Luchino Visconti, Morte a Venezia [Morte em Veneza], 1971 
Filme, 129 min. 
Itália

 

Estas cartas dão conta da tentativa complexa de Thomas Mann de refrear o seu amor e o seu desejo, de manter presos a uma corrente os «cães que vivem na cave», como lhes chama, aludindo a Nietzsche. Acredita, ao contrário do amigo, ser capaz de manter controlada a sua «anomalia» recorrendo a meios literários. Percorre o complicado caminho de viver e defender a sua homossexualidade como sendo especial, de a viver como sentimento e de lhe dar forma literária, mas de recusar todos os actos sexuais. O seu mote é: «Separemos o baixo-ventre do amor.» Esta atitude causará crises e conflitos toda a sua vida. Mas é também a base da sua criação literária. No que respeita às suas vidas e amores, os dois amigos aceitam, no fundo, o que a medicina da época lhes prescreve: uma vida de negação de si mesmos, de disciplina e de casamento heterossexual. As primeiras tentativas literárias de Thomas Mann oscilam entre o convencional e o esforço tacteante de apreender o que é propriamente seu. O primeiro conto que publica, «Gefallen» [Caídos] (1894), versa um amor heterossexual, mas a protagonista feminina é palidamente retratada e a acção, convencional. Para Thomas Mann trata-se de um teste levado a cabo nos seus primeiros tempos de escritor. Depressa se apercebe de que as palmadinhas nas costas e os elogios à maturidade literária do rapaz de dezanove anos não iludem o facto de não ter ainda encontrado a sua voz. O caso muda de figura com «Der kleine Herr Friedemann» [O pequeno Herr Friedemann] (1897): com este conto, Mann encontra uma forma literária que lhe permite expressar a sua diferença. O protagonista, um homem fisicamente deformado e posto à margem, vive afastado do amor e, assim, das desilusões. Não obstante, quando o amor o captura, arrasta-o para o abismo de uma grande humilhação, da rejeição e do suicídio.

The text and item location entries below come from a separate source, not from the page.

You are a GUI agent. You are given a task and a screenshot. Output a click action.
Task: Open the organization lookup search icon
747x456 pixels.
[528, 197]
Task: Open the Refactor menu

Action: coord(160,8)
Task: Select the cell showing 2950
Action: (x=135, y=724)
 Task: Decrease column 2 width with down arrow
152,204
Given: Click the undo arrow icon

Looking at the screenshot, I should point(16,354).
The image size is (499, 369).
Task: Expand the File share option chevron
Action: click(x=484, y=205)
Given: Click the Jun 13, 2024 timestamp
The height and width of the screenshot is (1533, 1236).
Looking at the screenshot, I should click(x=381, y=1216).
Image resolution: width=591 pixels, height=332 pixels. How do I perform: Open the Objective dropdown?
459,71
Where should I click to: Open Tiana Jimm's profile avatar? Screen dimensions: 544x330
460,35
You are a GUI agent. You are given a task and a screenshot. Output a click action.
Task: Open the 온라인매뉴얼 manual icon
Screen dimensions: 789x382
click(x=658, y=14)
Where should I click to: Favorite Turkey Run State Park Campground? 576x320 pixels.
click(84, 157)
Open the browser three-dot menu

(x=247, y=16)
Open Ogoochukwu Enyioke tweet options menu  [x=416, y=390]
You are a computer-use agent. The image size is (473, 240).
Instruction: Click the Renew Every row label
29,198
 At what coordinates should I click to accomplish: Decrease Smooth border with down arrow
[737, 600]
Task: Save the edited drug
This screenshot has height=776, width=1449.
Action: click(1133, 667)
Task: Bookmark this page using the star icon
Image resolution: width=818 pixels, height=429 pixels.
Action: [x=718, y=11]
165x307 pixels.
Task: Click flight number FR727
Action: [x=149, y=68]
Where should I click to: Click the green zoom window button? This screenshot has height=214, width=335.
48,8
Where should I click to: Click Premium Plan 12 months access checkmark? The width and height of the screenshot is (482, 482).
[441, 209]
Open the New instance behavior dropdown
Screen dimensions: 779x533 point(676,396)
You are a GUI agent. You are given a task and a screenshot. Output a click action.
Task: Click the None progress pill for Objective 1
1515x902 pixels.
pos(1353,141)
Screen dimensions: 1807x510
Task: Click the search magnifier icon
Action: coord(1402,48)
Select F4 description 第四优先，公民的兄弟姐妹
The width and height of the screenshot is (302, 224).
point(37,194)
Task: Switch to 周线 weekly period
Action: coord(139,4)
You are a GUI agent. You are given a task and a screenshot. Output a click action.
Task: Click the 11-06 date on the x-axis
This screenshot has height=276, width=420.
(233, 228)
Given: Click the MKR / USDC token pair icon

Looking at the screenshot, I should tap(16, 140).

Thomas Mann encontrara, nas suas próprias palavras, «as formas e as máscaras discretas» que lhe permitiam expressar-se literariamente.

O romance Os Buddenbrook, de 1901, assinala o momento de viragem literária: um romance de sociedade que se baseia na sua própria família e que relata o declínio de uma família de comerciantes. Salta à vista sobretudo a figura de Hanno Buddenbrook, o último herdeiro masculino, com o seu entusiasmo pela música, a sua fraqueza, recusa e morte. Hanno é um alter ego que não pode singrar porque recusa a submissão à norma social. É nesta figura que, pela primeira vez, se revela claramente um princípio estético: o rapaz sensível e artístico que sofre por causa daquela norma. Cerca de 1900, ou seja, pouco antes de concluir Os Buddenbrook, Paul Ehrenberg entra na vida de Thomas Mann — e muda-a profundamente. Ehrenberg não é apenas um artista carismático, é também uma figura de projecção dos sentimentos recalcados de Mann. Em inúmeras entradas nos seus cadernos, torna-se claro o fascínio que Thomas Mann sente por ele. O amor por Ehrenberg condu-lo a uma crise: aquilo que até então vira como um sentimento controlável ameaça dominá-lo. É-lhe difícil captar Paul Ehrenberg, até literariamente. Os planos literários nos quais o amigo amado desempenha um papel enquanto modelo não passam de fragmentos ou são literariamente pouco convincentes.